Directions ->
1. In the thread pool passage, what does the pool call to find out how many hardware threads the system has?
2. Pick up the passage on the thread pool after its final sentence and keep writing it.

There are a few pieces to touch on here.  First, we have an IThreadTask interface that defines an execute() pure virtual function.  The reason for this inteface is simply so we can maintain a collection of them in one container type (the ThreadSafeQueue<T>).  ThreadTask<T> implements IThreadTask and takes a callable type T for its template parameter.

When constructing the thread pool, we attempt to read the number of hardware threads available to the system by using std::thread::hardware_concurrency().  We always ensure the pool is started with at least one thread running, and ideally started with hardware_concurrency – 1 threads running.  The reason for the minus one will be discussed later.  For each thread available, we construct a std::thread object that runs the private member function worker().

The worker function’s only job is to endlessly check the queue to see if there is work to be done and execute the task if there is.  Since we’ve taken care to design the queue in a thread-safe manner, we don’t need to do any additional synchronization here.  The thread will enter the loop, get to waitPop, and either pop and execute a queued task, or wait on a task to become available via the submit function.  If waitPop returns true, we know pTask has been written to and can immediately execute it.  If it returns false, it most likely means that the queue has been invalidated.

The submit function is the public facing interface of the thread pool.  It starts by creating a few handy type definitions that make the actual implementation easier to follow.  First, the provided function and its arguments are bound to a callable object with no parameters using std::bind.  We need this for our ThreadTask<T> class to be able to call execute on its functor without having to know the arguments that came with the original function.  We then create a std::packaged_task with the bound task and extract the std::future from it before pushing it onto the queue.  Here again, we do not need to do any additional synchronization due to the thread-safe implementation of the queue.  You’ll notice the std::future returned from the std::packaged_task is wrapped in a class called TaskFuture<T>.  This was a design decision because of the way I intend to use the pool in my specific application.  I wanted the futures to mimic the way std::async futures work, specifically that they will block until their work is complete when they are going out of scope and being destructed.  std::packaged_task futures don’t do this out of the box, so we give them a simple wrapper to emulate the behavior [2].  Like std::future, TaskFuture is movable-only, so the synchronization does not have to occur in the same method as the call site as long as it’s passed along from the method.

You will see where the queue’s invalidate method is called in the thread pool’s destroy() method, which is called from the destructor or if an exception is thrown while creating the threads in the constructor, before joining the threads, and after setting the thread pool’s done marker to true.  The order is important to ensure that the threads know to exit their worker functions instead of re-attempting to obtain more work from the invalidated queue.  Due to the way the predicate is set up on the queue’s condition variable, it is not an error to re-enter waitPop on an invalidated queue since it will just return false, but it is a waste of time.

Recorded data ->
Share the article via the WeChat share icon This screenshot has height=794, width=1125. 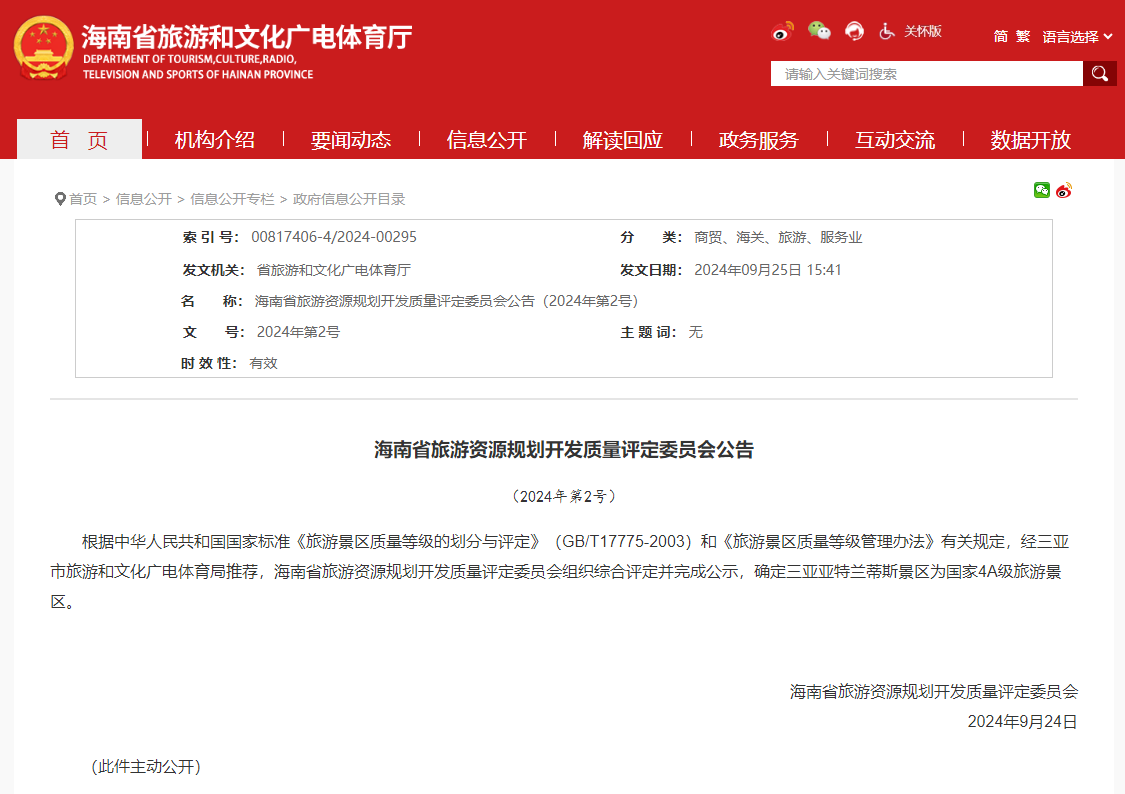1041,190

Exercise results ->
1. std::thread::hardware_concurrency()

2.
An optional nicety I decided to throw in is the DefaultThreadPool namespace.  This creates a thread pool with the maximum number of threads as discussed previously and is accessible from anywhere in the application that includes the thread pool header.  I prefer using this as opposed to having each subsystem owning its own thread pool, but there’s nothing wrong with creating thread pool instances through the constructors, either.

Submitting Work to the Thread Pool

With the above in place.  Submitting work is as simple as including the thread pools header file and calling its submit function with a callable object and optionally arguments to be provided to it.

auto taskFuture = DefaultThreadPool::submitJob([]()
{
	lengthyProcess();
});

auto taskFuture2 = DefaultThreadPool::submitJob([](int a, float b)
{
	lengthyProcessWithArguments(a, b);
}, 5, 10.0f);

If submitting a reference for an argument, it is important to remember to wrap it with std::ref or std::cref.

MyObject obj;
auto taskFuture = DefaultThreadPool::submitJob([](const MyObject& object)
{
	lengthyProcessThatNeedsToReadObject(object);
}, std::cref(obj));

Does It Work?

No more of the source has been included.